Les signataires du présent accord actent que le télétravail est ouvert à tous les salariés qui peuvent exercer leurs fonctions de façon autonome et dont tout ou partie des activités sont compatibles avec ce mode d'organisation du travail. Les activités, missions et tâches qui permettent le télétravail sont :

  • Des activités adaptées à un mode de fonctionnement à distance,

  • Des activités qui ne nécessitent pas un soutien managérial rapproché,

  • Des activités qui peuvent se réaliser à distance sur une demi-journée complète.

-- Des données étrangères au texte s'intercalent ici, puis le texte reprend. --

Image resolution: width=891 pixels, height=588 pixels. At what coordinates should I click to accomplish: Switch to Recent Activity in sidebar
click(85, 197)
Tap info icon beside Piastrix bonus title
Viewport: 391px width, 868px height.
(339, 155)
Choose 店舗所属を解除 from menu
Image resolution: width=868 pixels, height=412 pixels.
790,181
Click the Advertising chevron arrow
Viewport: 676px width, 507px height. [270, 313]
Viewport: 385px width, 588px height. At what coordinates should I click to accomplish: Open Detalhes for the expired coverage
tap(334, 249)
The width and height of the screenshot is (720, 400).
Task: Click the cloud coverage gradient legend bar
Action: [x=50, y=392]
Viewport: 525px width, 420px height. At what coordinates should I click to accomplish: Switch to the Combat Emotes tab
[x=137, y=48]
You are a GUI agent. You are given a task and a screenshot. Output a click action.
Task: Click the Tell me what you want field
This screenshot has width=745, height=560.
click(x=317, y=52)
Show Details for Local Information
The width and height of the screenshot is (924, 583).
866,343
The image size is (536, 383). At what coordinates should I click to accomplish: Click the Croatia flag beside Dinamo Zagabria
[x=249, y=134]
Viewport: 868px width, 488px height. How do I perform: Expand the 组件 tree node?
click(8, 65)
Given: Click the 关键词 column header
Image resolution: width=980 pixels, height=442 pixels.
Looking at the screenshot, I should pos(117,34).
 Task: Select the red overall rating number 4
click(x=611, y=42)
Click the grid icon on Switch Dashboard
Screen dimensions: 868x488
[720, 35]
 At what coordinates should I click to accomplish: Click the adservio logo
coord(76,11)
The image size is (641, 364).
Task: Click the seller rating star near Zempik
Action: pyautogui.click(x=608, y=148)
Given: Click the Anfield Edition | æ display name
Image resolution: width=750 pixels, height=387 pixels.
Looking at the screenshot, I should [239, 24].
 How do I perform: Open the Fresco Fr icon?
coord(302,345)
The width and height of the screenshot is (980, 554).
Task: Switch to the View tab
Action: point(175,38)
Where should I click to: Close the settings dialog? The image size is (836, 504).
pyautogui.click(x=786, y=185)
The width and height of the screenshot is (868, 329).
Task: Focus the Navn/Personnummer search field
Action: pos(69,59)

A l'inverse notamment, les activités qui exigent une présence physique sur le lieu habituel de travail en raison des contraintes d'accueil (physique et/ou téléphonique) du public, et/ou de l'usage d'équipement et/ou de logiciels et/ou de ressources uniquement disponibles sur le lieu habituel de travail ne sont pas compatibles avec le télétravail.

Le télétravail est ouvert aux salariés en situation de handicap dans les mêmes conditions.

Eu égard aux conditions reprises ci-avant, les missions non éligibles au télétravail sont (liste non exhaustive et non limitative) :

  • L’entretien, la maintenance et le nettoyage des locaux ;

  • L’accueil physique du public à l’accueil du siège et des antennes ;

  • L’animation d’ateliers ou d’espaces accueillants du public ;

  • Plus généralement, toute tâche incompatible avec le travail à distance ;

Article 6. : Mise en œuvre du télétravail

Candidature et entretien

Lorsque la demande de passage en télétravail émane du salarié, ce dernier devra effectuer une demande écrite auprès de son employeur. Il en sera de même à l’occasion d’une demande de modification.

Le salarié devra préciser dans sa demande écrite :

  • Les modalités d'organisation souhaitées (journées ou demi-journées sollicitées)

  • Le lieu d'exercice (celui du bulletin de salaire)

A l'appui de sa demande, le salarié doit fournir plusieurs justificatifs :

  • Un certificat de conformité électrique ou une attestation sur l'honneur justifiant de la conformité de l'installation électrique de l'espace de travail

  • Une attestation d'assurance d'habitation dont la police prend en compte l'activité de télétravail

  • Une attestation sur l’honneur justifiant d’un service haut débit ou copie de la facture du fournisseur d’accès Internet.

Lorsque la proposition provient de l'employeur, celle-ci est également adressée par écrit auprès du salarié concerné.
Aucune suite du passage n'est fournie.